Yves fue el primero de muchos en caer bajo la ira explosiva de Éric quien, no viéndolo del todo muerto, fue a buscar un gran martillo y le aplastó la cabeza.

Con su pétrea mirada verde, el adolescente siguió camino hacia la sala donde estaba su medio hermano Jean Yves (11) mirando televisión. Tiró a quemarropa. Bang. Luego, por las dudas, usó un bate de béisbol para darle en el cráneo.

¡Bum!

El golpe sonó seco y definitivo.

Limpió las huellas de sangre a conciencia y se sentó a esperar a que su madre llegara de misa.

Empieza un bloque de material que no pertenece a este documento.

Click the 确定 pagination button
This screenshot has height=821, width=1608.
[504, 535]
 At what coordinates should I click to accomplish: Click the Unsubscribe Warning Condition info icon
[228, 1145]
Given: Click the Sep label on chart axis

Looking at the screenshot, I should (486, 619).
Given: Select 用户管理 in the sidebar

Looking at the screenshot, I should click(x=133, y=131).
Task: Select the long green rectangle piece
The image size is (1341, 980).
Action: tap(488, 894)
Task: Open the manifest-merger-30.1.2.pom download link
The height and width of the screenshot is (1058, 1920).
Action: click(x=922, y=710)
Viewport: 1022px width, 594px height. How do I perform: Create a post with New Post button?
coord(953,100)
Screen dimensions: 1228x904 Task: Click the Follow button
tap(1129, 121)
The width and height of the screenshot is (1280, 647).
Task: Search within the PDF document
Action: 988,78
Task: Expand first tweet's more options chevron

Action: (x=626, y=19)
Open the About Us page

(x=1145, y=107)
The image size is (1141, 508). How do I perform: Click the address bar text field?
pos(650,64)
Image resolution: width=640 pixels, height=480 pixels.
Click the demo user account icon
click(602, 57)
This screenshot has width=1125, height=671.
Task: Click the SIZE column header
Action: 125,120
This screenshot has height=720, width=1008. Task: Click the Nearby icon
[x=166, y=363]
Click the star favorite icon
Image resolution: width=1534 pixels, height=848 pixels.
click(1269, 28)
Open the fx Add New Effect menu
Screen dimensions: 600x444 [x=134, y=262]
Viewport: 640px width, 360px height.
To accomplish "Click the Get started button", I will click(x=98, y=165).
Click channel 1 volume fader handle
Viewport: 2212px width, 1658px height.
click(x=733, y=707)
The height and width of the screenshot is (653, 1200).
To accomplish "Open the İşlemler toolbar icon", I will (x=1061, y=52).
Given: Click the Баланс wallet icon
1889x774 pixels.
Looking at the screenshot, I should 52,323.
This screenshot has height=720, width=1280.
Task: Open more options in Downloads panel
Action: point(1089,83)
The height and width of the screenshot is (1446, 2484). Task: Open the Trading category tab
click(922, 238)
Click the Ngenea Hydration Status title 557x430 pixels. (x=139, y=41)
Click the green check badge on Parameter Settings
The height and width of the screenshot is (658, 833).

No estaba conmovido por lo que había hecho, solo expectante y con su deseo de muerte amartillado. La furia lo mantenía en alerta.

Marie Jeanne (36) llegó alrededor de las 20.30. Apenas entró a su casa, su hijo fue letal: un solo disparo al medio de la cabeza.

Bang.

No tuvo necesidad de usar ni el bate ni el martillo. Volvió a limpiar con manía. Cubrió los cuerpos con sábanas blancas y cerró todas las persianas y puertas. En una mochila empacó comida, dinero, un impermeable, un mapa de Limoges, unos anzuelos de pesca, una daga, una pistola y varias cajas de municiones. Se subió al auto con el rifle sobre la falda y se dirigió hacia el pueblo de Cuers.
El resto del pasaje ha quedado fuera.